À partir du 1er septembre, les salles de sports de combat doivent être titulaires du Keurmerk Vechtsportautoriteit (label de qualité de l'Autorité néerlandaise des sports de combat) si elles veulent participer à des compétitions. La plupart des salles qui participent régulièrement à des compétitions ont déjà accompli les démarches. Mais un certain nombre de salles ne l'ont pas encore fait. Certaines ont des questions critiques au sujet du label. Nous y répondons volontiers.
Pourquoi un label de qualité ?
La demande d'un label de qualité est venue du secteur des sports de combat lui-même. En 2017, il a été annoncé qu'un label serait créé. En 2019, la VA (Vechtsportautoriteit, l'Autorité néerlandaise des sports de combat) a demandé à toutes les salles de sports de combat participant à des compétitions de contribuer à la réflexion. Nous leur avons demandé, au moyen d'une enquête, ce qui leur paraissait important pour le label. En outre, plusieurs exploitants expérimentés de salles de sports de combat ont été associés au développement du label.
Pourquoi obligatoire ?
Des entraîneurs incompétents, du matériel non sûr et des lieux de pratique dangereux nuisent à la réputation, et donc aux intérêts, de l'ensemble du secteur des sports de combat.
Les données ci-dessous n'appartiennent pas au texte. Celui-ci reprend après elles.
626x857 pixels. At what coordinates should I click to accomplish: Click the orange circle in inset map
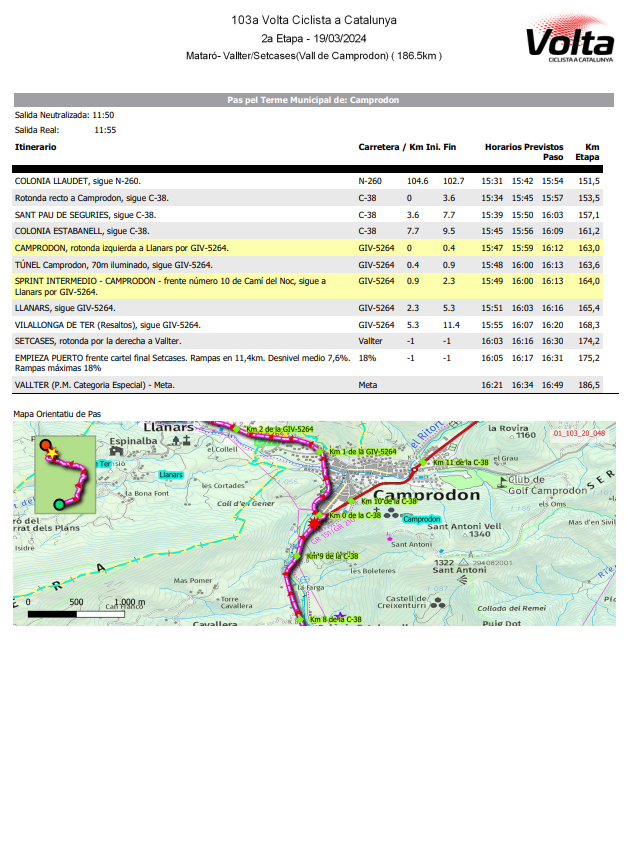(x=46, y=444)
Les accidents provoqués par des prestataires en deçà des normes rejaillissent sur toutes les salles de sports de combat. La VA et les fédérations ont décidé de rendre le label obligatoire, car écarter les brebis galeuses est dans l'intérêt de tous.
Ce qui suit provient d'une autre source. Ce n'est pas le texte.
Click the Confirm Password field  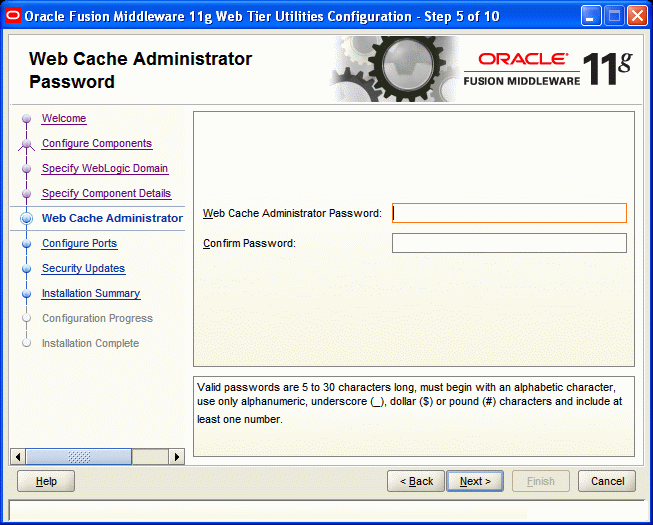click(509, 243)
Les autres sports n'ont pourtant pas de label ?
Dans tous les sports sérieux, des exigences sont posées. La plupart des autres sports aux Pays-Bas sont organisés par une seule fédération, elle-même membre de la confédération sportive NOC*NSF. Ces fédérations, comme la KNVB (fédération néerlandaise de football) ou la fédération de boxe, imposent toutes des exigences minimales pour la création d'une association ou d'une salle de sport. Les sports de combat sont organisés autrement et ont traduit ces exigences minimales sous la forme d'un label de qualité.
La plupart des salles ne participent-elles pas ?
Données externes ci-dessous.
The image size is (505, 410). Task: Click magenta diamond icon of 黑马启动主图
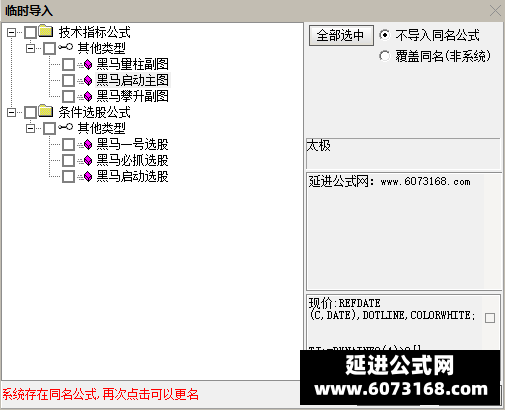(x=88, y=80)
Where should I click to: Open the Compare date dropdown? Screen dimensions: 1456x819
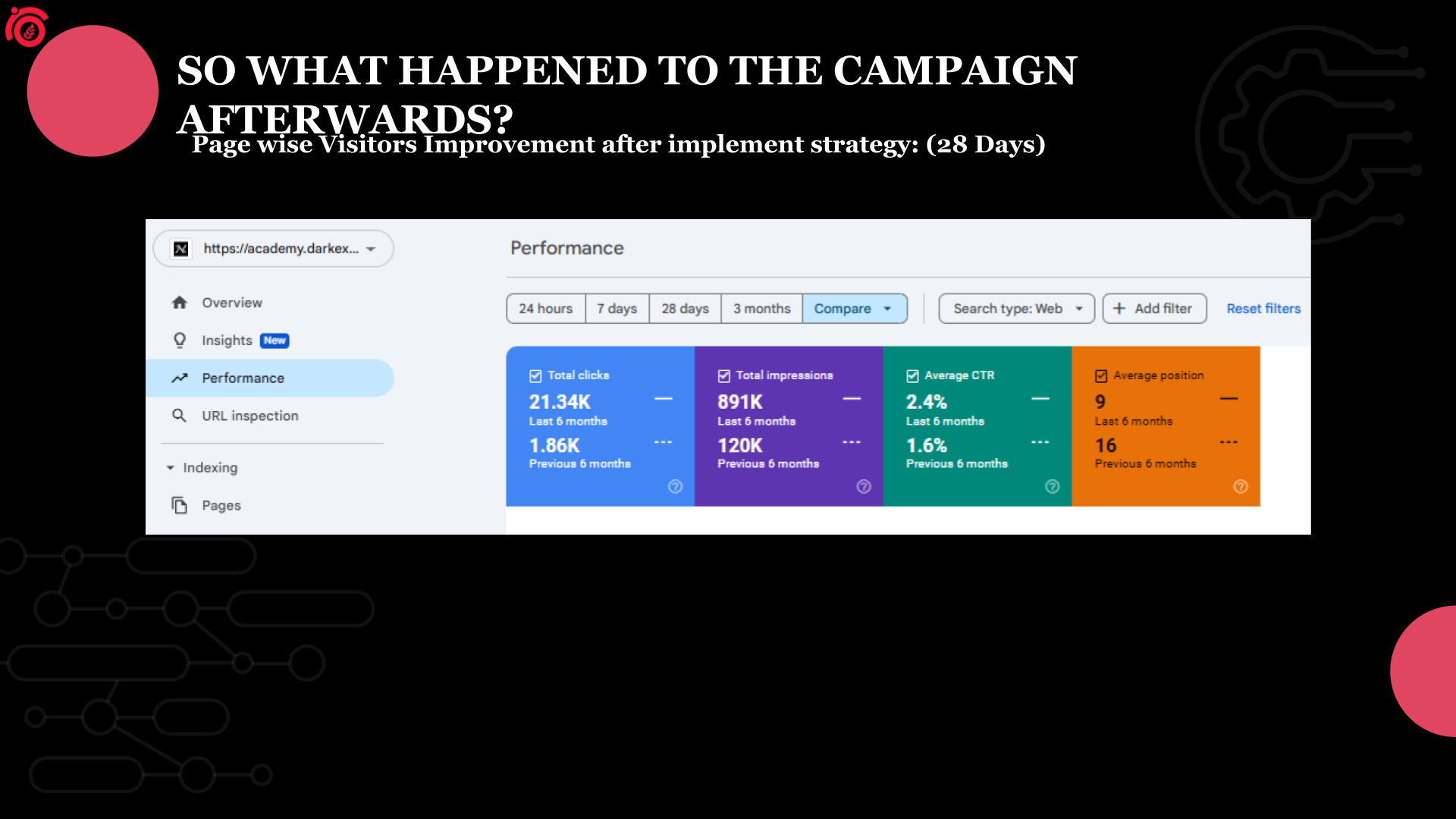coord(855,309)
Nous voyons des personnes affirmer sur les réseaux sociaux qu'il existe 2000 salles de sport et que seules 250 possèdent le label. Le label s'adresse en premier lieu aux salles qui participent à des compétitions. Elles sont bien moins nombreuses. Avant la période du coronavirus, environ 450 salles néerlandaises participaient occasionnellement à des compétitions. Parmi elles, 350 ont obtenu le label ou sont en cours de procédure de demande. Un certain nombre des 450 salles mentionnées ont fait faillite pendant la crise sanitaire et ne demanderont donc pas le label. Certaines salles ne participent à des compétitions que plus tard dans l'année et souhaitent pour cette raison demander le label ultérieurement. Cela ne pose pas de problème.
Le label est-il vraiment soutenu ?
Une étude a été menée en 2021 auprès des exploitants de salles de sports de combat au moyen d'une enquête représentative. Tous les exploitants participant régulièrement à des compétitions ont été invités à y répondre. Pour 85,3 % d'entre eux, le label constitue une évolution positive, 13,3 % n'ont pas d'opinion à ce sujet et 1,3 % y voient une évolution négative. Le label bénéficie donc bien d'un soutien assez large.
Les exigences imposées aux entraîneurs ne sont-elles pas trop élevées ?
Les exigences imposées aux entraîneurs ont été établies en concertation avec des exploitants de salles et la confédération sportive NOC*NSF. Ce qui est demandé est un diplôme d'entraîneur conforme aux normes de l'Academie voor Sportkader (Académie néerlandaise pour les cadres sportifs). Il peut s'agir d'un diplôme de la FOG ou de la SKMO. Mais pour les entraîneurs de MMA, il peut aussi s'agir d'un diplôme reconnu dans un autre sport de combat, pertinent pour les entraînements de MMA. Vous n'avez pas de diplôme reconnu ? Vous pouvez alors éventuellement bénéficier d'une dispense.
Une dispense ? Pour qui ?
Nos sports de combat ont été construits par un certain nombre de pionniers. Ils ont introduit ces sports aux Pays-Bas et ont porté les Pays-Bas au sommet mondial. Nous ne leur demandons pas de suivre une formation. Ces pionniers peuvent demander une dispense sur la base des « compétences acquises antérieurement », selon la terminologie en usage dans la formation.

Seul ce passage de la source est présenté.